"À Sciences Po, tous les étudiants ont des projets !"

Hadia Baïz, étudiante en troisième année au Collège universitaire de Sciences Po, fait partie des lauréats du 31ème Prix du Jeune Écrivain de langue française, qui sera décerné le 19 mars prochain au Salon du Livre. Récit d’une passion pour l’écriture et pour la nouvelle, un genre qui lui permet d’explorer les problématiques sociales. Un peu comme dans ses cours à Sciences Po...

Racontez-nous votre parcours : pourquoi avoir choisi Sciences Po ?

Hadia Baïz : Très longtemps, je me voyais faire médecine à Lille, ma ville natale. Pour comprendre le corps humain, et le soigner. Et ce n’est qu’en Terminale que j’ai fini par admettre que j’étais en réalité plus attirée par les sciences sociales. C’est ce qui m’a conduit à préparer Sciences Po. Mais le rapport au corps humain reste au centre de mon écriture : j’écris surtout des portraits, autant physiques que psychologiques, et je m’inspire pour cela beaucoup de mes observations, au jour le jour, et de l’actualité.

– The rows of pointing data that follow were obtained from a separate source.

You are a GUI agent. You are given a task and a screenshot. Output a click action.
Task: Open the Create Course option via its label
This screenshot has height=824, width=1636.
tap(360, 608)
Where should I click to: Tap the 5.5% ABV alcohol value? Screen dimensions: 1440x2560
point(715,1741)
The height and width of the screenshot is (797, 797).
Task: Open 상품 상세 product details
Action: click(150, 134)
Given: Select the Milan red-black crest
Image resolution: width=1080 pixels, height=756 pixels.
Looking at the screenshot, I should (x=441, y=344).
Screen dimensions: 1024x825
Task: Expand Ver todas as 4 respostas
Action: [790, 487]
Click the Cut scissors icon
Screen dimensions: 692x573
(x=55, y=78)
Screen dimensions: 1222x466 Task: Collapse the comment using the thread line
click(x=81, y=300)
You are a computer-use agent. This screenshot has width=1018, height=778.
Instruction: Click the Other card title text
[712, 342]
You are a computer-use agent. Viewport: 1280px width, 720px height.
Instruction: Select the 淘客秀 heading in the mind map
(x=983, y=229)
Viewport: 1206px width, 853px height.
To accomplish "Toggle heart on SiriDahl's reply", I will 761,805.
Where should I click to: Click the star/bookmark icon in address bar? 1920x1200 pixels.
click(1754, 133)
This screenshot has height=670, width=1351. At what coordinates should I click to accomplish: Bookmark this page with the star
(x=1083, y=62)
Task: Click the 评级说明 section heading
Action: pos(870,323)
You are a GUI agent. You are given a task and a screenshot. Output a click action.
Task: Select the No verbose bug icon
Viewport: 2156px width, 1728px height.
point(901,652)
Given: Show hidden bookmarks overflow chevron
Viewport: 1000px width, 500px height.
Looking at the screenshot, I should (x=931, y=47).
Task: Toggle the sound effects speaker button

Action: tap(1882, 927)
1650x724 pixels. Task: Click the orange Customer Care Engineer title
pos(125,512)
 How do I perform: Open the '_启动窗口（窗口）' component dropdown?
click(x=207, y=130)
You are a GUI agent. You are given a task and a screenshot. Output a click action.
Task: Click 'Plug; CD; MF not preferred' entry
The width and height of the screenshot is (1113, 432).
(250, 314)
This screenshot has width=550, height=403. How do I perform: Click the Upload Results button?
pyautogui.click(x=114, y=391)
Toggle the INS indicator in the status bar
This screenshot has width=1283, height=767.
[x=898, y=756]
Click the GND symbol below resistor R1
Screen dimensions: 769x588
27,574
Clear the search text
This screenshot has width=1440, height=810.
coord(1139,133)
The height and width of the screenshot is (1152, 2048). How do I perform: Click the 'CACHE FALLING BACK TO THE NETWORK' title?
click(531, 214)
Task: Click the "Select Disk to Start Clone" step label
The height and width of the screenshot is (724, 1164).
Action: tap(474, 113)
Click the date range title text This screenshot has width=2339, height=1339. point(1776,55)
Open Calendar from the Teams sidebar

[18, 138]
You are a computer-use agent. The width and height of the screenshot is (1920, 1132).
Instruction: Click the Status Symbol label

L’écriture a-t-elle toujours été importante pour vous ?

H. B. : J’écris depuis l’école primaire. J’ai d’abord tenté d’écrire un roman avant de me tourner vers la nouvelle. C’est un format très intense, qui donne la liberté de passer rapidement d’une histoire à l’autre. En parallèle des études, du collège à Sciences Po, j’ai participé à quelques concours littéraires. Et notamment le Concours de nouvelles politiques de la Conférence Olivaint (ndlr : une association étudiante) où ma nouvelle Vertige a reçu la troisième place. Cela m’a énormément motivée pour continuer à écrire d’autres nouvelles bien sûr, mais aussi un roman.

Que représente pour vous ce Prix du Jeune Écrivain de la Langue française ?

H. B. : En s’adressant à tous les jeunes francophones à travers le monde, ce Prix crée une communauté internationale de jeunes passionnés d’écriture. Et leur donne la chance d’une publication, et souvent la toute première, comme c’est mon cas. Pour cette édition, nous sommes 14 jeunes lauréats, Français, Libanais, Québécois ou encore Suisses, et nos nouvelles sont rassemblées dans un recueil qui vient de paraître chez Buchet-Chastel. La mienne s’appelle À tes souhaits. C’est un texte autour de la maladie, inspiré d’un fait divers. Les problématiques sociales et en particulier familiales restent ma première source d’inspiration…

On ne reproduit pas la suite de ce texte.